Given request -
Rewrite the entries from the start through the line containing "pyautogui.click(x=77, y=107)", substituting "diskette" for "floppy disk" and leaving everything else unchanged.

Material for this task -
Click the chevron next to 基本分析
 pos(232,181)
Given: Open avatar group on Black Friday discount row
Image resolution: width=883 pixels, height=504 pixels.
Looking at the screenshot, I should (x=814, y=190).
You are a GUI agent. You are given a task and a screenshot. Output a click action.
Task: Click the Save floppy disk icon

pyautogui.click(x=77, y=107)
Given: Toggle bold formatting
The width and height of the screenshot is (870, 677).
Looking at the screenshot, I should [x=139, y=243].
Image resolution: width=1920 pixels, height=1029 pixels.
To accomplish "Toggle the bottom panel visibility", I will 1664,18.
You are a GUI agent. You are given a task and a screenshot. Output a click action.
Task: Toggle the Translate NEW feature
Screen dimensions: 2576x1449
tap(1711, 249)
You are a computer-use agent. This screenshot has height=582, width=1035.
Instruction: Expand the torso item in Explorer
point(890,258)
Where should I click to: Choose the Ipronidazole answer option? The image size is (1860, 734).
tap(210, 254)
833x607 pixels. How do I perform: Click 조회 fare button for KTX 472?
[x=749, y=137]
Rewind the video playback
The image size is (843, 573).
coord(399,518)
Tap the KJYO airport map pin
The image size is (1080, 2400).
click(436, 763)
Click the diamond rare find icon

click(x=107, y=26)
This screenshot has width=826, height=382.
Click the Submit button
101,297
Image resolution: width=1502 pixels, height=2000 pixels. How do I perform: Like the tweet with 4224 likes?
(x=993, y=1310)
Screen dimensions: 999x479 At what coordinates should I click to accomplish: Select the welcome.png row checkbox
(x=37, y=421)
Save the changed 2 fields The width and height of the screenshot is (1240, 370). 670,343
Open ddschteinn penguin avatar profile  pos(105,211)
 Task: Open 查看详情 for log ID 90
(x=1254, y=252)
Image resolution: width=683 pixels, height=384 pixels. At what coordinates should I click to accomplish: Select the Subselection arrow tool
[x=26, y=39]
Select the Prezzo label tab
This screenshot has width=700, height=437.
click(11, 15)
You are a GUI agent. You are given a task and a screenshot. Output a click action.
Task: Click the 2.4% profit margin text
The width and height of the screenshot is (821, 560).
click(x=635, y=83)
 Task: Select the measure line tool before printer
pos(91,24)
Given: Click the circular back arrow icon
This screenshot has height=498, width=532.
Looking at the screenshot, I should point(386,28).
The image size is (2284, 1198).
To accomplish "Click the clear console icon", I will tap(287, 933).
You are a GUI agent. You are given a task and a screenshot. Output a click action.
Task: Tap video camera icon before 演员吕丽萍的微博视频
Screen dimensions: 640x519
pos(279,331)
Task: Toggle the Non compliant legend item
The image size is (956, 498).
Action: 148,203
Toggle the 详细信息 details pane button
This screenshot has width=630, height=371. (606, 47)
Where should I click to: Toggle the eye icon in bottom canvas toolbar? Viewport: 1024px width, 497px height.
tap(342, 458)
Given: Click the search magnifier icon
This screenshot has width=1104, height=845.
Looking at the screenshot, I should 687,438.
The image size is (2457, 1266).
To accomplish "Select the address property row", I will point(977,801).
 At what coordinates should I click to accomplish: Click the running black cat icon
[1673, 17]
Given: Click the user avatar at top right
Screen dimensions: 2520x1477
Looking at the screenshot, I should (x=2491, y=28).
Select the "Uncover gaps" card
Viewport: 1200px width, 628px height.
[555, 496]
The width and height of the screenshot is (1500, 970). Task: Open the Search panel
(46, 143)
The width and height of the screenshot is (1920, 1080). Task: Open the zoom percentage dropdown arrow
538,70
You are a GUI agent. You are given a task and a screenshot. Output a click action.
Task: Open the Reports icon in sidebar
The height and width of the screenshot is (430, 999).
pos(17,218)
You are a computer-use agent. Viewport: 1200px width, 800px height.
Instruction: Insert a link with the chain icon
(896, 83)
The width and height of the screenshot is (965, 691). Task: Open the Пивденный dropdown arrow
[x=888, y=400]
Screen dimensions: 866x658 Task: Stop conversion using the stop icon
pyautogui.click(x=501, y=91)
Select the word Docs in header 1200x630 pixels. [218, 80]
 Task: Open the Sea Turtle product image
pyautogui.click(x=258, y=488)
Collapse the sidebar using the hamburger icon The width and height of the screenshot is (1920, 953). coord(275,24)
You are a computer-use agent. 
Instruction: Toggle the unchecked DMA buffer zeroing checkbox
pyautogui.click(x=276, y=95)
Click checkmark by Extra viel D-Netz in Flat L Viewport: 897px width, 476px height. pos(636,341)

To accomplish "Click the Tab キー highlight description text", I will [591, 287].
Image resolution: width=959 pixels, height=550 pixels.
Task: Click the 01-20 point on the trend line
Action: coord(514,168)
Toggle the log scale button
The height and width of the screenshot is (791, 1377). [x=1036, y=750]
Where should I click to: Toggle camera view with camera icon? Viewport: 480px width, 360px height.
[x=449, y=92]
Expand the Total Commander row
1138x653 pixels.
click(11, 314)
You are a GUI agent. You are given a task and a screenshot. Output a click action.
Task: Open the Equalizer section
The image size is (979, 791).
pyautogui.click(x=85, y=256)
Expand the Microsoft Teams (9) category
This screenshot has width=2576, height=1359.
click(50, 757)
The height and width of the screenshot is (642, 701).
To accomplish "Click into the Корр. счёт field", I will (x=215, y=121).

Response to this exercise -
Click the chevron next to 基本分析
 pos(232,181)
Given: Open avatar group on Black Friday discount row
Image resolution: width=883 pixels, height=504 pixels.
Looking at the screenshot, I should (x=814, y=190).
You are a GUI agent. You are given a task and a screenshot. Output a click action.
Task: Click the Save diskette icon

pyautogui.click(x=77, y=107)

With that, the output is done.